When I was handed my order of chicken I asked the cook if he knew who General Tso was. He looked surprised, and even a little confused; probably no one had ever asked him this. “A famous Chinese General,” he finally said with a grin. “Thanks,” I said, and as I walked out the door I tried to picture myself working at an American restaurant in China and someone asking me who General Custer was. I would without doubt have a similar and somewhat bewildered reply: “a famous American General.”

That evening after my son, Isaac, and I consumed our fried and super sweet chicken I scoured my cookbook collection in search of recipes. None, nada, zip. I had a feeling that it was invented in New York and was surprised that even Craig Claiborne’s tome, The Chinese Cookbook, offered nary a recipe for General Tso’s chicken.
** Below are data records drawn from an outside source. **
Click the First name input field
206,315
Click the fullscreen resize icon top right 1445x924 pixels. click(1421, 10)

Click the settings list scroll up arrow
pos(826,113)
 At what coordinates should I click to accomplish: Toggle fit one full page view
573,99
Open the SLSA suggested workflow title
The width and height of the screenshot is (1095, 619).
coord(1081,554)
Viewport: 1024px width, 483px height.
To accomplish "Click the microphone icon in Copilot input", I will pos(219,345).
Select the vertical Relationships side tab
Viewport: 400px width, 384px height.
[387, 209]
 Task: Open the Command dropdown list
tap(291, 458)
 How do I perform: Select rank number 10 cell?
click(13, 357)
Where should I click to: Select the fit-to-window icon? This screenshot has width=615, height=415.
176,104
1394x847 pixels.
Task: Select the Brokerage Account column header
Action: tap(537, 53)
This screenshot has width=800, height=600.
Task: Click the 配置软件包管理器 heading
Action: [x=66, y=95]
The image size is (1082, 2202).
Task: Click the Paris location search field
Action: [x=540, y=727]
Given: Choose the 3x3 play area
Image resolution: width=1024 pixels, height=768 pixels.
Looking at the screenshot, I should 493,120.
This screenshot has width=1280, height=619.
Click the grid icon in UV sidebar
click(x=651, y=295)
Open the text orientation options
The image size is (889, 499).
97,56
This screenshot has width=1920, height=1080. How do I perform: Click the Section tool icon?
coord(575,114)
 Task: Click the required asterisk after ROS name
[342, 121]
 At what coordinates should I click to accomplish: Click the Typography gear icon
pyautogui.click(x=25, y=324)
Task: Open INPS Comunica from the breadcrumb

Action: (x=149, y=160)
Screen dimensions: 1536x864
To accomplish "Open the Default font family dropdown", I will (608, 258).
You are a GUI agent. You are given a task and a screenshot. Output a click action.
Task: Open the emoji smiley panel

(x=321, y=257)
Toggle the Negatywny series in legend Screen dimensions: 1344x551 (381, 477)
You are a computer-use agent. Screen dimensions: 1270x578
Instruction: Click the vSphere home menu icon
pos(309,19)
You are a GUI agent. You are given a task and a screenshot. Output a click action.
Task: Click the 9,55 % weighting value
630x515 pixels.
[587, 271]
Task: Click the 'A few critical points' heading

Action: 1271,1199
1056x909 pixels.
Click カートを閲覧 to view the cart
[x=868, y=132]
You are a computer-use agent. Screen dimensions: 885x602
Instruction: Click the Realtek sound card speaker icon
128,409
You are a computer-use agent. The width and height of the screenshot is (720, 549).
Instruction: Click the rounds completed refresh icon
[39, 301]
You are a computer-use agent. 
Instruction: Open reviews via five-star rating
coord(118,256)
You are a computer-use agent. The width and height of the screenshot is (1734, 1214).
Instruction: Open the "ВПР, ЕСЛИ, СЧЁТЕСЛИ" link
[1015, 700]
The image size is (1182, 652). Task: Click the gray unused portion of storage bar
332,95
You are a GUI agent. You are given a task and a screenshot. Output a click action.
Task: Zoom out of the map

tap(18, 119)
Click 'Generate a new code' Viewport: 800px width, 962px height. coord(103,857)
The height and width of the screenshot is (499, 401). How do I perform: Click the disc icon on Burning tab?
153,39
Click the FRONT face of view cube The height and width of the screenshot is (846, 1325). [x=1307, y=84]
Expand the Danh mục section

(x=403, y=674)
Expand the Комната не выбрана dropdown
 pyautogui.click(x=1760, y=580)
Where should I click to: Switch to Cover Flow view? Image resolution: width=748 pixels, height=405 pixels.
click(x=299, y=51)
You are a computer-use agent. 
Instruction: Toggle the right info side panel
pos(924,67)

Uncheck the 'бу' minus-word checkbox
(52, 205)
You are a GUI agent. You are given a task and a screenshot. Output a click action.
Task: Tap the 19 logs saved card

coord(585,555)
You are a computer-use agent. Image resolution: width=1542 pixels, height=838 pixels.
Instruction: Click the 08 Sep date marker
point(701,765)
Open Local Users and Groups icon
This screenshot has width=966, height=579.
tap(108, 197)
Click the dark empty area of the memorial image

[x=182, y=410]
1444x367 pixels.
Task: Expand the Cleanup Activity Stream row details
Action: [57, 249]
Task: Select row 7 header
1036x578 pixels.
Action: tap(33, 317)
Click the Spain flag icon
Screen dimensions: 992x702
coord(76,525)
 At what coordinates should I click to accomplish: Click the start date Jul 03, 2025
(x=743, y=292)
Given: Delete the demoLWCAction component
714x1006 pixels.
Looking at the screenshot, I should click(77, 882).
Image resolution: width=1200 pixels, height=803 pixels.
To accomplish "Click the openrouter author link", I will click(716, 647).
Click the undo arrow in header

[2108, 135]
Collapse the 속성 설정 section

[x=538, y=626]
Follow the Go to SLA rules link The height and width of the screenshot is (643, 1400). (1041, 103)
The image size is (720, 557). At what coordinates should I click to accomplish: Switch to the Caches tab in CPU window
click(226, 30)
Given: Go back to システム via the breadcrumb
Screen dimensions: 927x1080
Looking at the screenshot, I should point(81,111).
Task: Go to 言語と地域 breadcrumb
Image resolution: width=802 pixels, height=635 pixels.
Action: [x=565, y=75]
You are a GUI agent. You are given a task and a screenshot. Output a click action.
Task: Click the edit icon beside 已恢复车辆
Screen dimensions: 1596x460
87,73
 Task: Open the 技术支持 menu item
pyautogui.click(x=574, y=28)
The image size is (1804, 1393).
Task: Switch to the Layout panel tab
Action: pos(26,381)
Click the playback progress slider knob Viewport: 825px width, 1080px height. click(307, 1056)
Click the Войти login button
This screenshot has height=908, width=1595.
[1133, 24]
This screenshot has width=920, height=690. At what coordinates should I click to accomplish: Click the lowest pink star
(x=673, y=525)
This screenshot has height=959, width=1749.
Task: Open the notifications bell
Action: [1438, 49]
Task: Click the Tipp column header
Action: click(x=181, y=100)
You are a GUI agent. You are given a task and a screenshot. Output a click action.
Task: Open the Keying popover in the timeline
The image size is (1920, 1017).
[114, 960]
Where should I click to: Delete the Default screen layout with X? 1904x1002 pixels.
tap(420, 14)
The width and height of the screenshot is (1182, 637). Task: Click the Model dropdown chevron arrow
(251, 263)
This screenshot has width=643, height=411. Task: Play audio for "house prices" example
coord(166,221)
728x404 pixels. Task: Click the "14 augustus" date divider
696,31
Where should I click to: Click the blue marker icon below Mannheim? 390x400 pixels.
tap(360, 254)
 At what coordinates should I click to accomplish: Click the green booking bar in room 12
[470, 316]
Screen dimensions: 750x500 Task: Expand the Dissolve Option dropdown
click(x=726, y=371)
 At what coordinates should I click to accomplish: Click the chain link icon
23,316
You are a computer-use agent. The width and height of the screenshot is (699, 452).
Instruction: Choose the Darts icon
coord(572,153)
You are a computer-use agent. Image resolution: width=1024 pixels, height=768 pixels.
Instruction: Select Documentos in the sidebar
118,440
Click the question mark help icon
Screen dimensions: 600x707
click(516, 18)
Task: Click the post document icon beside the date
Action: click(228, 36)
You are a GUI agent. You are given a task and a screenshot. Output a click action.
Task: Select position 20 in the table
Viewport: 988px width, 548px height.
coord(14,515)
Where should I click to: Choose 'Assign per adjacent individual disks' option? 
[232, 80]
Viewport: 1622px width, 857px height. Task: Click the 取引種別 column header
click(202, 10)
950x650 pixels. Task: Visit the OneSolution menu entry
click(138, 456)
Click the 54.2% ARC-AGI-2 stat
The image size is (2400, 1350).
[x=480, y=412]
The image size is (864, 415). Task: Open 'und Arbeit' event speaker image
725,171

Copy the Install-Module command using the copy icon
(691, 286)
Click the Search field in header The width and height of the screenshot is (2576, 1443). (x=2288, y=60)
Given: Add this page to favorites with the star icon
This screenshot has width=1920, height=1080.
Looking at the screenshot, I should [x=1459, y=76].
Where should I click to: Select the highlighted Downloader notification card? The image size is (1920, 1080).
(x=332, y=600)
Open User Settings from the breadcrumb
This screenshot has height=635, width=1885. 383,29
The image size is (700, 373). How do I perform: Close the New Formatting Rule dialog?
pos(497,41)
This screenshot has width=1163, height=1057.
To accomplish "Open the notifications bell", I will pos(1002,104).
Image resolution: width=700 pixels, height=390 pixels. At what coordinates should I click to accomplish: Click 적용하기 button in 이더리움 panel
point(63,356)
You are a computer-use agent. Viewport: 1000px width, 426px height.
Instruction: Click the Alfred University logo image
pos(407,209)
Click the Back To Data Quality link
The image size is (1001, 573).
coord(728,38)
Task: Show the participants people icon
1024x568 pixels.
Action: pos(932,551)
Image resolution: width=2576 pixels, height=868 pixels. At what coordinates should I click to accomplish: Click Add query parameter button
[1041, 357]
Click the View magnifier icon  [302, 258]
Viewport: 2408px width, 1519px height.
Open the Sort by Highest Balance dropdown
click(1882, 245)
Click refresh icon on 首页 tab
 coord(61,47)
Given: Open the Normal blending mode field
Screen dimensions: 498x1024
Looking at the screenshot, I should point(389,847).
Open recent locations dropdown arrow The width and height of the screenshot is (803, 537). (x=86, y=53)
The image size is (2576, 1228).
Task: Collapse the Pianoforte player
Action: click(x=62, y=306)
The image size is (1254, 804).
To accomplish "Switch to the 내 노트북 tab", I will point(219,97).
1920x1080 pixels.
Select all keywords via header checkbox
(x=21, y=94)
I’ve made the habit, lately, to search books prior to the internet mostly because of the sometimes questionable accuracy of the information. But that’s where I did find the information I sought, reinforced by an interesting article archived on the New York Times site. At any rate, my gut feelings (pun intended) were correct twofold: General Tso’s chicken was first cooked in New York, and originally was considerably less sweet.

General Tso (Zuo Zontang 1812 - 1885) was a real general, but it’s doubtful he or his personal chef had anything to do with the creation of this dish. The recipe was reputedly first concocted by Chef Peng Chang-kuei, who apprenticed under Cao Jingchen, one of the most celebrated Chinese chefs of the earlier part of the twentieth century. Born in 1919, Chef Peng immigrated to the US in 1973, and opened a restaurant on 44th street where General Tso’s chicken is said to have been born. It was a popular dish but became even more popular when he Americanized it by adding more sugar and less chilies. The rest, as they say, is history. Having made his fortune, Chef Peng returned to Taipei in the late 1980’s, where there is still a Peng’s restaurant operated by his family.

After we ate our dinner that night Isaac opened his fortune cookie (another American invention), and while he chomped away he read it, and then said, “That’s weird.” “What’s weird,” I asked? “The only thing the fortune says is it tastes sweet.” I looked at it myself, and sure enough, bordered by two smiley faces, that’s really all it said: it tastes sweet.

Learning the origin and history of this dish made me want to make it myself. After some trial and error I’ve adapted a recipe from a few different recipes that I’ve come across. It’s far less sweet, and a little spicier. I don’t know how authentic it is to Chef Peng’s original, but I can only hope that the General would approve.

General Tso’s Chicken
Yield: 3-4 servings

For the chicken:
1 pound boneless chicken thighs, cut into pieces
2 tablespoons soy sauce
1 egg
2 tablespoons cornstarch
1 tablespoon flour

For the sauce:
1/4 cup soy sauce
1/4 cup sherry
1/2 cup chicken broth
2 tablespoons white wine vinegar
2 tablespoons sugar
1-2 tablespoons cornstarch

Additional Ingredients
6 small dried red chilies
1 tablespoon minced ginger
2 teaspoons minced garlic
3 green onions, sliced
peanut oil for deep frying

Combine all of the chicken ingredients together in a bowl, mix to evenly coat, and set aside. Mix all of the sauce ingredients together in a separate bowl and set aside. Heat a couple inches of peanut oil in a wok or skillet until 350F. Stir the chicken again, then carefully deep fry it piece-by-piece and remove to a plate lined with paper towel. Cut a piece of the chicken to make sure it’s thoroughly cooked. Carefully transfer the oil to a tin can or other pot to cool, reserving a few tablespoons in the wok or skillet. Over medium-high heat stir-fry the chilies for a minute, then add the ginger and garlic. Stir the sauce ingredients again, then carefully add it to the hot pan. Bring to a boil and simmer for 1 minute. Add the cooked chicken and green onion. Toss to coat. Serve with steamed rice.